> _Written problem_
Put every line of the rows below into a Markdown table with two columns, Number and Text, numbering the lines in order and leaving out the blank ones.

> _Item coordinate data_
********

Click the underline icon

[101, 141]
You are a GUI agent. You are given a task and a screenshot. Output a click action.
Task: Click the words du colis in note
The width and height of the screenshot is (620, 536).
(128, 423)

********

> _Answer in full_
| Number | Text |
|---|---|
| 1 | Click the underline icon |
| 2 | [101, 141] |
| 3 | You are a GUI agent. You are given a task and a screenshot. Output a click action. |
| 4 | Task: Click the words du colis in note |
| 5 | The width and height of the screenshot is (620, 536). |
| 6 | (128, 423) |